In 1984, Japanese researchers led
by the biochemist Hiroyoshi Hidaka
described the first synthetic protein kinase inhibitors based on an
isoquinoline sulfonamide structure (Hidaka et al. Biochemistry, 1984
Oct 9; 23(21): 5036–41. doi: 10.1021/bi00316a032). These led
to the first protein kinase inhibitor approved for medical use (fasudil),
an inhibitor of the AGC subfamily Rho kinase. With potencies strong
enough to compete against endogenous ATP, the isoquinoline compounds
established the druggability of the ATP binding site. Crystal structures
of their protein kinase complexes, including with cAMP-dependent protein
kinase (PKA), showed interactions that, on the one hand, could mimic
ATP but, on the other hand, could be optimized for high potency binding,
kinase selectivity, and diversification away from adenosine. They
also showed the flexibility of the glycine-rich loop, and PKA became
a major prototype for crystallographic and nuclear magnetic resonance
(NMR) studies of protein kinase mechanism and dynamic activity control.

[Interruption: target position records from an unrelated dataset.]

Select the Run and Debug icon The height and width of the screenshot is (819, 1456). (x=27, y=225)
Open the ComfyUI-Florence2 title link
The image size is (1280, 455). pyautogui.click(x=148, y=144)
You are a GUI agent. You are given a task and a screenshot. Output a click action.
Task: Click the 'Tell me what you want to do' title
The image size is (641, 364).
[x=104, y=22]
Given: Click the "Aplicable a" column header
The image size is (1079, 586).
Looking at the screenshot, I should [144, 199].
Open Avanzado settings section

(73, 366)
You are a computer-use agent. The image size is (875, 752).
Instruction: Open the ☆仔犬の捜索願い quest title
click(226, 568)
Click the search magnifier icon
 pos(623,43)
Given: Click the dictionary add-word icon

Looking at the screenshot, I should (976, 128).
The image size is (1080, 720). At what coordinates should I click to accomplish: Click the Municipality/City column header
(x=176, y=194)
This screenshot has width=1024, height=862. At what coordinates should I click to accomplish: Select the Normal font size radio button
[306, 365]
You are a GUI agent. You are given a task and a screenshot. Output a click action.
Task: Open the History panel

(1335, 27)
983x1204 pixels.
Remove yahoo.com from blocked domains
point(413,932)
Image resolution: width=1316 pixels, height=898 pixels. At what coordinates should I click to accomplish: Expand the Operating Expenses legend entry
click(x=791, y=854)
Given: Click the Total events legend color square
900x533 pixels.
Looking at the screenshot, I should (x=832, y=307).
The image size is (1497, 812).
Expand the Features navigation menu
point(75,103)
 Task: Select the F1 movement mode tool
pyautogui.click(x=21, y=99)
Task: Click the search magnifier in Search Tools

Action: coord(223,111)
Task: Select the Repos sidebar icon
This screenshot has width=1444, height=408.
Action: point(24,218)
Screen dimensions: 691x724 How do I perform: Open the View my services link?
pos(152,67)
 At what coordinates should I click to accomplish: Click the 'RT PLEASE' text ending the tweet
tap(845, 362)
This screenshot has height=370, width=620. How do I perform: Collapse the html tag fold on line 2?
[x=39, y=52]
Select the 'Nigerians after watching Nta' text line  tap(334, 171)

Since fasudil, more than 70 kinase inhibitors have been approved for
clinical use, involving efforts that progressively have introduced
new paradigms of data-driven drug discovery. Publicly available data
alone comprise over 5000 protein kinase crystal structures and hundreds
of thousands of binding data. Now, new methods, including artificial
intelligence techniques and expansion of protein kinase targeting
approaches, together with the expiration of patent protection for
optimized inhibitor scaffolds, promise even greater advances in drug
discovery. Looking back to the time of the first isoquinoline hinge
binders brings the current state-of-the-art into stark contrast. Appropriately
for this Perspective article, many of the milestone papers during
this time were published in Biochemistry (now ACS Biochemistry).